Les auteures de l’article soulignaient d’ailleurs qu’un accident grave de santé peut entraîner des dépenses « catastrophiques », forçant ces ménages à vendre leurs biens, à s’endetter ou à déscolariser leurs enfants pour couvrir leurs frais médicaux. D’où l’enjeu immense de la mise en place d’une couverture santé universelle. Comme le rappelait Tedros Adhanom Ghebreyesus, directeur général de l’Organisation mondiale de la santé (OMS), dans un entretien au journal Le Monde en mai 2017, « parvenir à la couverture santé universelle sera tout en haut de mon agenda. Pour ce qui est de la santé, il n’y a pas de différence. Quel que soit le type de régime d’un pays, tout le monde veut avoir accès à un système de santé de qualité, ce qui signifie avoir une couverture santé universelle ».

Pas de modèle unique

Cependant, les moyens de parvenir à cet objectif final ne peuvent être universels. Impossible de penser un modèle unique pour l’ensemble du continent ou de vouloir copier la France. « Par exemple, les mutuelles de santé avec adhésion volontaire et gestion communautaire ne sont pas une solution applicable. Au Rwanda, où le contrôle social et la volonté politique sont forts, la couverture universelle est relativement importante car l’adhésion aux mutuelles communautaires est quasi obligatoire. Les maires de villages participent activement à l’inscription des habitants et le taux d’adhésion est un de leurs critères de performance annuelle. Mais c’est un modèle difficilement reproductible en Afrique de l’Ouest », explique Valéry Ridde, directeur de recherche à l’Institut de recherche pour le développement (IRD). Chaque pays devra donc trouver ses propres solutions et construire son modèle.

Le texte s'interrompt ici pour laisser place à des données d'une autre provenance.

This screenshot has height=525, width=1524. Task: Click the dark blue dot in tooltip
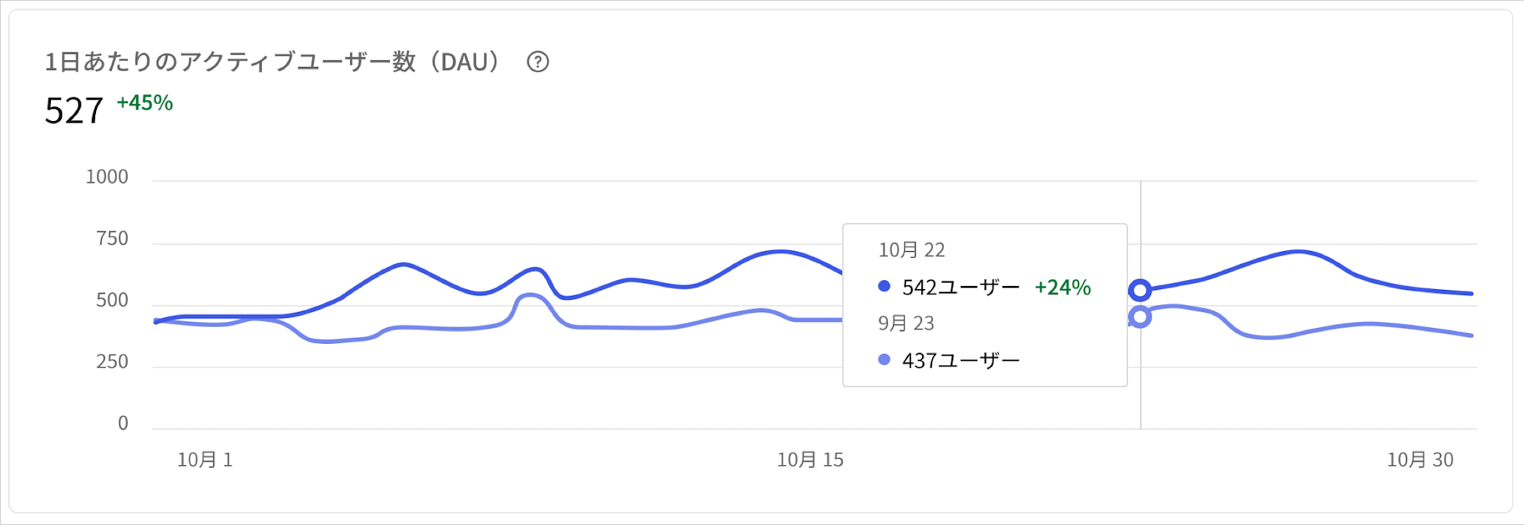(884, 286)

Or, comme presque tous ont des systèmes de santé mixtes, avec des biens et des services fournis par les secteurs public et privé, « par conséquent, les efforts en faveur de la couverture santé universelle ne peuvent ignorer le secteur privé », rappelle David Clarke, de l’OMS, dans une note récente, « Private Care Provision Sector and Universal Health Coverage ». Pour la Société financière internationale (IFC, filiale de la Banque mondiale dévolue au secteur privé), il existe même de formidables possibilités d’exploiter le système privé « pour améliorer l’accès des populations d’Afrique à des produits et à des services de santé de meilleure qualité ».

« Formuler les objectifs et les priorités »

Dans un rapport sur le sujet, l’organisme estime que les patients préfèrent les prestataires privés à leurs homologues du public, notamment parce que les professionnels de santé exerçant dans un cadre privé ont plus d’autonomie et de souplesse. Des qualités qui leur permettraient de répondre plus complètement aux besoins et aux demandes des patients. « Il est vrai que les malades, lorsqu’ils le peuvent, choisissent souvent le privé. Mais le pire y côtoie le meilleur. Si, au Ghana, 20 % des soins primaires sont assurés par une organisation chrétienne à but non lucratif dans de bonnes conditions, cela reste une exception. Généralement, l’accueil est meilleur dans le privé. Mais en ce qui concerne la qualité des soins, cela reste à démontrer. Et pour les traitements lourds, les hôpitaux publics demeurent mieux équipés », tempère Elisabeth Paul, coordinatrice d’un projet de recherche sur la couverture santé universelle au Bénin et au Sénégal à l’université de Liège.

S’il n’est pas discutable, le rôle du secteur privé dans la mise en place de la couverture santé mérite d’être encadré. Comme le note David Clarke, « les gouvernements devraient prendre les devants et formuler les objectifs et priorités en matière de santé nationale. Sur la base de ces objectifs, les gouvernements peuvent ensuite formuler des politiques publiques sur le rôle du secteur privé pour la CSU, orientant les systèmes de santé vers la réalisation de la CSU ».